Ginásio Gilberto Cardoso or Ginásio do Maracanãzinho, sometimes called just Maracanãzinho ("Little Maracanã" or "Mini Maracanã"), is an indoor arena located in Maracanã in the north zone of Rio de Janeiro, Brazil. It is used mostly for volleyball. Its formal name, Ginásio Gilberto Cardoso, honors a former Clube de Regatas do Flamengo president. The capacity of the arena is 11,800 and it was opened in 1954. It stands next to the Maracanã Stadium.

History
Maracanãzinho's construction started on April 13, 1954 and lasted for only five months. It was built by Construtora Prolar S.A. The architects were Rafael Galvão, Pedro Paulo Bernardes Bastos, Orlando Azevedo and Antônio Dias Carneiro, the engineer was Joaquim Cardoso.

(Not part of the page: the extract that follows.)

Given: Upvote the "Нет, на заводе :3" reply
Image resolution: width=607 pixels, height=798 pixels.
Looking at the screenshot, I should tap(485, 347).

The gymnasium was inaugurated on September 24, 1954, with that year's Men's Basketball World Championship, for which it had a capacity for 25,000 spectators. The arena also hosted the 1963 event of the same competition, with the home team, coached by Kanela taking the gold medal, its second Men's Basketball World Championship in a row.

During the 1950s and the 1960s, the Miss Guanabara and Miss Brasil beauty pageants were held in Maracanãzinho.

During the 1960s and the 1970s several national and international music festivals were held in the gymnasium.

The 1960 and 1990 Men's Volleyball World Championship was held in Maracanãzinho.

At the age of 32, Simone Bittencourt de Oliveira became the first female singer to fill the Maracanãzinho Gymnasium in 1981.

The 2013 World Judo Championships was held in Maracanãzinho.

The Maracanãzinho Gymnasium hosted UFC 179 in October 2014 and UFC Fight Night: Maia vs. LaFlare in March 2015.

The Maracanãzinho Gymnasium hosted the volleyball competitions during the 2016 Summer Olympics.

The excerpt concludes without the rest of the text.